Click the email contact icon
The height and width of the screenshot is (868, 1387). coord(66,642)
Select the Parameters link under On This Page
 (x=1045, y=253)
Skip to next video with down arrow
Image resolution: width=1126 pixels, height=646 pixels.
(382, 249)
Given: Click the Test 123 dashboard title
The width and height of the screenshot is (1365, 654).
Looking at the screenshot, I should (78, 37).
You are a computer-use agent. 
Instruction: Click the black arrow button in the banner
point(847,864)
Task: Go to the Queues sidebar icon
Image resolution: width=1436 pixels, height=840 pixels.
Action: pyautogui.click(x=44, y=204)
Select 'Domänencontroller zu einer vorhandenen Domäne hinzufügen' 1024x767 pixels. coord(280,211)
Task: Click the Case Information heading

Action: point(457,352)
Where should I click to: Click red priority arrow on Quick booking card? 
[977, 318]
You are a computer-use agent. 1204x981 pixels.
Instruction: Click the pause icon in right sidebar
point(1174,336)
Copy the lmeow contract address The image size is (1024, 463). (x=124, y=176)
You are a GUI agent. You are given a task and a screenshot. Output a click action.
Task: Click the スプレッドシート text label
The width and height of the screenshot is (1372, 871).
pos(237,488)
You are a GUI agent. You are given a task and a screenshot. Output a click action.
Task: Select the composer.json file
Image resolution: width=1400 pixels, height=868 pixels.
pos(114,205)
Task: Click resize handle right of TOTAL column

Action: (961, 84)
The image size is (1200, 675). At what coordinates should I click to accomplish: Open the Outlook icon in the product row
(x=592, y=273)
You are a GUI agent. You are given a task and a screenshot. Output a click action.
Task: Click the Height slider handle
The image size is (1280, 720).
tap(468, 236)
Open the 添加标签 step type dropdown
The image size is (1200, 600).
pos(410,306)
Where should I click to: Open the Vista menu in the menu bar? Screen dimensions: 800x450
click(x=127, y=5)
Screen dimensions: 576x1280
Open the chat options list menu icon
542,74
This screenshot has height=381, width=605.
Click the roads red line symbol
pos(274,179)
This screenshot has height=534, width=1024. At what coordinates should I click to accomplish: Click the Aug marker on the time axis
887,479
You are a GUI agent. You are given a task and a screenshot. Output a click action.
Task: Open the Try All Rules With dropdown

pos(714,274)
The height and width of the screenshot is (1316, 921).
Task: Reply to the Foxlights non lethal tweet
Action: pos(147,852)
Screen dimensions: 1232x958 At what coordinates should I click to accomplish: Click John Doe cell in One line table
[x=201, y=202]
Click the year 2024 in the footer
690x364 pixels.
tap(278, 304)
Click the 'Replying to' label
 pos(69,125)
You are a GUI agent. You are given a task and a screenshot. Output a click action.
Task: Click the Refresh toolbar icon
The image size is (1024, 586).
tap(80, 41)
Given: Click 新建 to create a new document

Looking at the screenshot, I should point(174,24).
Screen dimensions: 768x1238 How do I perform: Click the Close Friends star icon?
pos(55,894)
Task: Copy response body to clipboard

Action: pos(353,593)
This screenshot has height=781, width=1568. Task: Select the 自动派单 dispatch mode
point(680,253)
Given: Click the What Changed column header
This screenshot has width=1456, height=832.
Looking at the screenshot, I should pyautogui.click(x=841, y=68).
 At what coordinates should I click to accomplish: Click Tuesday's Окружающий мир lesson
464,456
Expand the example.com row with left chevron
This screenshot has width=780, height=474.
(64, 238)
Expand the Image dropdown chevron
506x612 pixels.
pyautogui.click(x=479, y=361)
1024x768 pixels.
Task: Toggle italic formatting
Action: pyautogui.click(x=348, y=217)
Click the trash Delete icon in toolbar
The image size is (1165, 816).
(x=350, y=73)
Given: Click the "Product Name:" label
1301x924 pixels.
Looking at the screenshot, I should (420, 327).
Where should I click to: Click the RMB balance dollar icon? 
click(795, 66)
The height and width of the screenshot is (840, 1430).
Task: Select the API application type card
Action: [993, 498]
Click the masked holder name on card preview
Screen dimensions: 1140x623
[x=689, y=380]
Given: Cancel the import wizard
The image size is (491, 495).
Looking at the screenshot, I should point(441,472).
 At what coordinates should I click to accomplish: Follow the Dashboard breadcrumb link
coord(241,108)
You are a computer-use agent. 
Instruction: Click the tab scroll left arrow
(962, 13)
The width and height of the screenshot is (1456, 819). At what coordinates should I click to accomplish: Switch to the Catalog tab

——————————

=== Requirement ===
Pull out every line of the data from the one containing "Where should I click to: Click the" down to the one containing "Action: [993, 498]", including both of those lines, and copy them unchanged.

=== Answer below ===
Where should I click to: Click the RMB balance dollar icon? 
click(795, 66)
The height and width of the screenshot is (840, 1430).
Task: Select the API application type card
Action: [993, 498]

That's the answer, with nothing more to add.